What happens when a generation obsessed with information becomes nihilistic and all that information becomes perceived as meaningless? Rather than an overload, the information is beginning to bore people, and once it does that, it will stop being shared. So far, it's been the source of our culture. What happens to it next when that runs dry? Society has become too connected to become truly individualistic again as it did in the 90s, and besides, originality has itself lost its originality.
From the excess of novelties, people will focus more on quality rather than quantity, but which will they determine to be valuable when there is every possibility to choose from, and no universal values that place one above another? Indifference seems to be the new norm, and indifference goes beyond even boredom, it's boredom with the state of being bored, and as such even more neutral. The boredom that drove people to seek novelty ended up with our culture being filled with randomness, reflecting our disorientation, and with it seems like the only change that could come next in our culture is that there will be less of it.
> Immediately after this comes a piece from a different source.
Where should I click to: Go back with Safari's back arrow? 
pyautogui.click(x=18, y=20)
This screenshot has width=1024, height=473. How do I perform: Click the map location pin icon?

Minimalism seems to have reached its peak, being inherently limited in how much it can grow because it abhors growth: it's the equivalent of the dadaist movement that preceded Modernism, focused on destruction of what there was rather than on the creation of something new. However, Modernism then became a culture focused on the creation of anything new, and minimalism is a counterreaction that wishes to destroy just that industrialism, trying to make its creation as light as possible: it's a self-destructive culture, almost more of a counterculture than a culture in its own right. In this, minimalism seems to have or be about to reach its peak, without ever having given a new character to our lifestyle, so what happens now?
Throughout the modern era there has always been a theme in our culture that determined what people talked about — now, there isn't one. Through the Internet, everyone is given their own voice, and as people run out of common themes they haven't gotten bored of, to the point that they look for the smallest possible details to nitpick ("what color is this dress?) everyone begins to speak about different themes.
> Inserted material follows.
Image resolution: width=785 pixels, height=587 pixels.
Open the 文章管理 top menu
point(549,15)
Perhaps the future of our culture is that there will be no more culture, leaving us naked in our interactions with each other, either to shut up or speak only about what's on our own minds, and even that fact is becoming old-fashioned as a theme: angst is so 2000s, and as of 2015 even boredom is getting old. Everything is getting normalized, to the point that people can talk about anything without being any more likely to shock anyone than they are to really interest anyone, no matter how original it is — or would've been at one point.
Without any single mood of our culture left to discuss, the only thing left to do, then, is to actually express ourselves, but over the decades we've increasingly become so focused on our culture that we no longer even know what we feel ourselves, if we're still even capable of feeling much of anything in particular. Ultimately, however, that's what all culture originates from at some point, and that's why it had to meet its end.
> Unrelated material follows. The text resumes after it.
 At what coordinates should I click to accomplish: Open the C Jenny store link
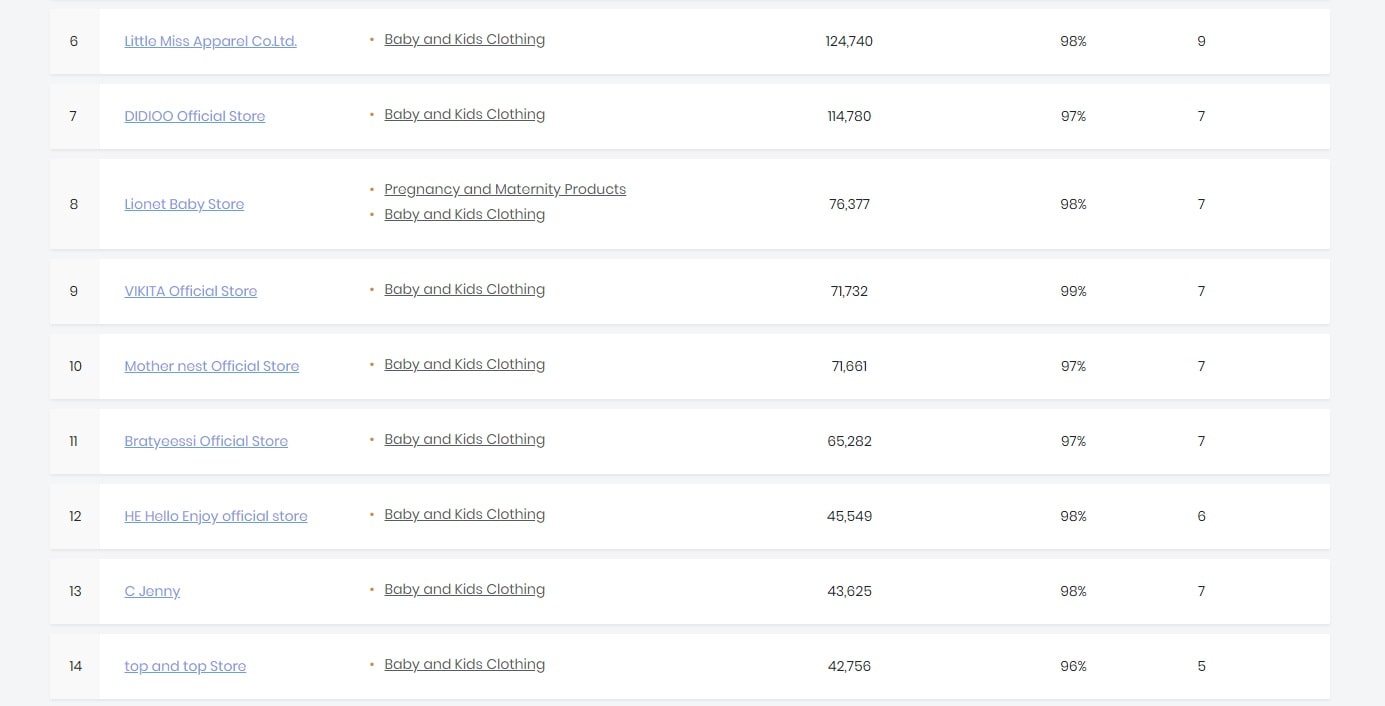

Inasmuch as we still have a culture, it's made up of a few narcissists that never get bored of hearing themselves talk, mostly on the Internet, but even they're bound to get bored when they realize no one is still listening. We used to envy their confidence if only because we lacked it ourselves in our boredom, but by now, most people have become too bored with hearing what other people think of them on the Internet to care about that either.
With the death of culture, and with a lower labor participation rate than at any time since the countercultural 70s, in its stead may come a time of authenticity, an authenticity that will arise not from our culture as much as an absence of any other options. No one can say what that authenticity will look like, as it will be different for everyone, but we can say something about how it will happen. In all likelihood, in the absence of a culture people will at first try to attune their interactions to the personality of the other person, eventually to find out that the Internet generation has become so indiscriminate in its consumption of information that it no longer has a well-defined personality and pretty much anything goes. Perhaps this may cause a new period of experimentation with individuality, but it will no longer emerge from a need for individuality. What, then, will it emerge from, when all our impulses are already sated?
We've become so neutral that we don't even care to want that to change anymore, and so those of us strong enough not to become depressed will embrace the void that we've become, reveling in the feeling of confusion, uncertainty, ambiguity, vagueness. Perhaps once people catch up to this, this will eventually become a new culture in itself, manifesting in values of spontaneity, openness and unicity. Perhaps to some extent this has already come to expression in the rise of such vague social identities as pansexuality. The information overload of the Internet has left us blurred with overexposure, making it hard to define our boundaries.